Task statement: Copy out each line below containing "Enable".
+ + +
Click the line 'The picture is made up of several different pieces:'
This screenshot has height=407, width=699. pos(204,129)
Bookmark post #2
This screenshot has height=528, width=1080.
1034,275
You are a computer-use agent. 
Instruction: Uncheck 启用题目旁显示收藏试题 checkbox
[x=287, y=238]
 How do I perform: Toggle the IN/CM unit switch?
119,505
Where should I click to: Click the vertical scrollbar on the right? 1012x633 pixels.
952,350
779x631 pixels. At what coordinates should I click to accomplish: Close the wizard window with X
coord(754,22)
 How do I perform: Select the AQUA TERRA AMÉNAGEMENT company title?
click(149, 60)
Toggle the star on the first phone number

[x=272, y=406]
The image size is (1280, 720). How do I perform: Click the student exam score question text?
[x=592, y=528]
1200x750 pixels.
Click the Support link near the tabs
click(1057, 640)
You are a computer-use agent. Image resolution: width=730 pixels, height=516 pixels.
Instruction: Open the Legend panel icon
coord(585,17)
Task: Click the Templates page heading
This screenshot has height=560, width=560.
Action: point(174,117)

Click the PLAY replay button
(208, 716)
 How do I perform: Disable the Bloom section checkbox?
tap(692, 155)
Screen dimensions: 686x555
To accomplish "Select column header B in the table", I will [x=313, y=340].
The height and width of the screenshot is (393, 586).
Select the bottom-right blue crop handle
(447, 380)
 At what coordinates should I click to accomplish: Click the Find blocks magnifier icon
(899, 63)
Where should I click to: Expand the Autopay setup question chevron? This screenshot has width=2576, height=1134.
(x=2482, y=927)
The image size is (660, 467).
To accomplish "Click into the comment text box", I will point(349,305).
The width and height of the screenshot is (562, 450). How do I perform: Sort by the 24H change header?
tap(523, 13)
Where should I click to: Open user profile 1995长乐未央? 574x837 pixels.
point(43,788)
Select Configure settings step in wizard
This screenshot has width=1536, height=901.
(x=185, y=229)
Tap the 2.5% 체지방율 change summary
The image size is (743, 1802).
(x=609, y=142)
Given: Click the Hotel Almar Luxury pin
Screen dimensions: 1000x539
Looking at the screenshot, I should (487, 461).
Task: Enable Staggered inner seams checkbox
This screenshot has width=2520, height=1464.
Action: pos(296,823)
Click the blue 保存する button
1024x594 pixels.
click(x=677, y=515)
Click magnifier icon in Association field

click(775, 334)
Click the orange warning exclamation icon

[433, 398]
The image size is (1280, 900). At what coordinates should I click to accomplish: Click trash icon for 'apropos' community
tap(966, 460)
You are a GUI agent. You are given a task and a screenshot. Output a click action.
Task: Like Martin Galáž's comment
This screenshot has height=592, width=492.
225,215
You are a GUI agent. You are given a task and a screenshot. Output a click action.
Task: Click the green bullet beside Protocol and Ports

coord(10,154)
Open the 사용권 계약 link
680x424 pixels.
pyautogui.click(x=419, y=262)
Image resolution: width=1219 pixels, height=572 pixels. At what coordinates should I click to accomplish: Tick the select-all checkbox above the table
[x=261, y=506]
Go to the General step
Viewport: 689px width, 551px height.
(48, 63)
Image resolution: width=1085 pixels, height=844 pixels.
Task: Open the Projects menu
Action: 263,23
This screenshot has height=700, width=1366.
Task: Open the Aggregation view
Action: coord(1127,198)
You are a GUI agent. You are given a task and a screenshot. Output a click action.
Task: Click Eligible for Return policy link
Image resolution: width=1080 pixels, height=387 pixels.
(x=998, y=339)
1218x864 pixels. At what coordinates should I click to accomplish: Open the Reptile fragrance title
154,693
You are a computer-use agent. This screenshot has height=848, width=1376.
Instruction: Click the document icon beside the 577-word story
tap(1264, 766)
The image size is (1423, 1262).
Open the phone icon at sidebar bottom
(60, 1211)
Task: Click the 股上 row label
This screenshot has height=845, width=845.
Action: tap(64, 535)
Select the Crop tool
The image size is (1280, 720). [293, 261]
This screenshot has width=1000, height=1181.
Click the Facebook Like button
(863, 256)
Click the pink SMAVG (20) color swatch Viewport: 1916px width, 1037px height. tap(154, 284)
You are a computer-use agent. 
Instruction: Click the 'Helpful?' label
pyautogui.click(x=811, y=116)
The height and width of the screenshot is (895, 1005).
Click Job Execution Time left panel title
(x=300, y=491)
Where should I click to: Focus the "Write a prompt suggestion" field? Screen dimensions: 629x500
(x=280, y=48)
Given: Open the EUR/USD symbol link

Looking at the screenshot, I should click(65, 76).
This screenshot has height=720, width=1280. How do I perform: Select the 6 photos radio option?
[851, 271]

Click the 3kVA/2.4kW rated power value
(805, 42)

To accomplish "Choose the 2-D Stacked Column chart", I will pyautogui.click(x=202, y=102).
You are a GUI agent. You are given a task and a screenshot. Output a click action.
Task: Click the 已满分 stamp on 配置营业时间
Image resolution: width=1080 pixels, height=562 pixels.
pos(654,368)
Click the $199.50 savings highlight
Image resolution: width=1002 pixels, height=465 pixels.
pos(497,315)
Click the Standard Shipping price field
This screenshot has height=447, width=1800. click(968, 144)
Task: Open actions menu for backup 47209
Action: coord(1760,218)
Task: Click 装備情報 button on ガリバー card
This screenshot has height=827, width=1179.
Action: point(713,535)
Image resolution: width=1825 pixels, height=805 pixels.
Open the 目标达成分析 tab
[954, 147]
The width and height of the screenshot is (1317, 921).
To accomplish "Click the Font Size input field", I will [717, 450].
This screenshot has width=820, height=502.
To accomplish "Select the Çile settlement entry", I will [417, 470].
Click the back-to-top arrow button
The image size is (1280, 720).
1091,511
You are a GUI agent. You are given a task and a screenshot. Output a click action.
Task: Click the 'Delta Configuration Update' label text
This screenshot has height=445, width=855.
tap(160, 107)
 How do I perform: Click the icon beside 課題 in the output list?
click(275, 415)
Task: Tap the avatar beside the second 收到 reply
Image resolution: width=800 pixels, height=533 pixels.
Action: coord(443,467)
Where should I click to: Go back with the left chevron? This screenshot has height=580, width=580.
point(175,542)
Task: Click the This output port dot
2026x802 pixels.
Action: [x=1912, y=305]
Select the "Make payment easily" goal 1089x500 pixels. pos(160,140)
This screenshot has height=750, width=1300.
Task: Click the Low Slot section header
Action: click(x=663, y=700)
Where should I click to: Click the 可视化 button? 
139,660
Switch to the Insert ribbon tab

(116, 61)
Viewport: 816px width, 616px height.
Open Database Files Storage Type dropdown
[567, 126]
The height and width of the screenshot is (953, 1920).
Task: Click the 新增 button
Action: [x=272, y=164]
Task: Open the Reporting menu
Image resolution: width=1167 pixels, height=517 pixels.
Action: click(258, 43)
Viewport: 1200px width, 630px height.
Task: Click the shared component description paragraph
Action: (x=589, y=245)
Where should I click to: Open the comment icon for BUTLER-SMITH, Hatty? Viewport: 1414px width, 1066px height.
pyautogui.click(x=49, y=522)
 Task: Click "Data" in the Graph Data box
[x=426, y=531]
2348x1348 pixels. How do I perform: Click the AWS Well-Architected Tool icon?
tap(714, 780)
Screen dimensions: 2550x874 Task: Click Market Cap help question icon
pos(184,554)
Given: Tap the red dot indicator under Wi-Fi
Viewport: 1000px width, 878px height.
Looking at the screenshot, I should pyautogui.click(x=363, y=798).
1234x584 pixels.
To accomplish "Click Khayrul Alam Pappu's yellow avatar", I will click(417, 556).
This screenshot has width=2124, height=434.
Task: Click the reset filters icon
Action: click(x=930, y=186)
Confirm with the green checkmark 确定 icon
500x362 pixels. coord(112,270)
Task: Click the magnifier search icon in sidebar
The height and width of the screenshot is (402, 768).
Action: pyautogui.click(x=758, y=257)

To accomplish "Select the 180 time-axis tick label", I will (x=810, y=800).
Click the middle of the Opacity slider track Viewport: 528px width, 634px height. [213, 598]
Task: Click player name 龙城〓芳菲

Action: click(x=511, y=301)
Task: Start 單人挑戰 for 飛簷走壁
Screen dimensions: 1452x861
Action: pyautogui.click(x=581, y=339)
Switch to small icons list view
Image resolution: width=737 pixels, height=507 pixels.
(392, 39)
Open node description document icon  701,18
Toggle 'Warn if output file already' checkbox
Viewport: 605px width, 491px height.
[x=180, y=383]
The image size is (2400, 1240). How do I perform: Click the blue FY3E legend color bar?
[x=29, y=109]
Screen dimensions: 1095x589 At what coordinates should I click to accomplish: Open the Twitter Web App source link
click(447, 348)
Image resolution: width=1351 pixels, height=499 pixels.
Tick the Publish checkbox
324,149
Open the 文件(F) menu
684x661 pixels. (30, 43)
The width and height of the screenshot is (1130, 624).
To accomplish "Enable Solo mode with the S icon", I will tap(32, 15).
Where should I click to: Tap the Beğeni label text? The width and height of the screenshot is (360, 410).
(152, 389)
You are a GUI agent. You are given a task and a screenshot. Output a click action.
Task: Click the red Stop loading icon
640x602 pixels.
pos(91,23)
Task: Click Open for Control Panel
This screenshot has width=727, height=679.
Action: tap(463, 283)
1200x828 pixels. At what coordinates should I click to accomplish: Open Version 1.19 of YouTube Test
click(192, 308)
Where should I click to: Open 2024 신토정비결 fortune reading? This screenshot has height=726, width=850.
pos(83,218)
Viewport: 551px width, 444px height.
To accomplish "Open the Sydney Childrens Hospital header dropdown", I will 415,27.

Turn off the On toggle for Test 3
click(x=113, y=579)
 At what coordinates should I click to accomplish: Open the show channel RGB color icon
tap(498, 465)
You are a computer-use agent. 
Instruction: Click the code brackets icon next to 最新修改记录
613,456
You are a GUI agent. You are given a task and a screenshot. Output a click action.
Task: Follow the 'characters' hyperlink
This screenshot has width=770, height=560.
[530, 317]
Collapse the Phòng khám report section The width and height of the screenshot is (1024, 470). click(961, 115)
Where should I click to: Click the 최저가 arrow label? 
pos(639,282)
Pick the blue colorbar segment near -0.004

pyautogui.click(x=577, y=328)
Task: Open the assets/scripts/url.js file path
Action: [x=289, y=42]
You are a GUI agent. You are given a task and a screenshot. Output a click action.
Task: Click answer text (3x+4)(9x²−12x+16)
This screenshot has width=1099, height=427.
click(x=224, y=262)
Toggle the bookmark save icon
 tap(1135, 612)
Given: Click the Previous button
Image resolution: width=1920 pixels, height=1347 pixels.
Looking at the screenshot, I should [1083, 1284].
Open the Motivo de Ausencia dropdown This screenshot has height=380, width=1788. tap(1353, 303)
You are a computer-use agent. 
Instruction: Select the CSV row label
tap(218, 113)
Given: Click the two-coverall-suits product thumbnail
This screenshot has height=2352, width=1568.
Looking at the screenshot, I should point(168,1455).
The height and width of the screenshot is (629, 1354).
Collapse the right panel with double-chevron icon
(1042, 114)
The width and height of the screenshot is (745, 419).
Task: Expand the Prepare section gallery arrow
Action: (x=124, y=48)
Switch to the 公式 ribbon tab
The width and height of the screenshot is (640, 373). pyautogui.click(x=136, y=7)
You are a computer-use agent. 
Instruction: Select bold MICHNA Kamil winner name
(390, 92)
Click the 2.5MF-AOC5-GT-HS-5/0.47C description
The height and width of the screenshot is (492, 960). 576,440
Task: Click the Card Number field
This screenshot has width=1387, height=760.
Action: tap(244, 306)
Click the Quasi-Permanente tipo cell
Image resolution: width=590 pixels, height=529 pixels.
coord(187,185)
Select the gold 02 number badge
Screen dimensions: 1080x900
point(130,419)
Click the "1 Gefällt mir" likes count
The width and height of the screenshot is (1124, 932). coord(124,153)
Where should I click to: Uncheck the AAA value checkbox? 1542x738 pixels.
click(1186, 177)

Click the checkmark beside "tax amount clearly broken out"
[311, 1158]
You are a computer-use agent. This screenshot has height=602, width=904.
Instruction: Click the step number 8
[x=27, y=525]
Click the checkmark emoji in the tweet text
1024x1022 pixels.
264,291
+ + +
Exercise response:
Task: Enable Staggered inner seams checkbox
To accomplish "Enable Solo mode with the S icon", I will tap(32, 15).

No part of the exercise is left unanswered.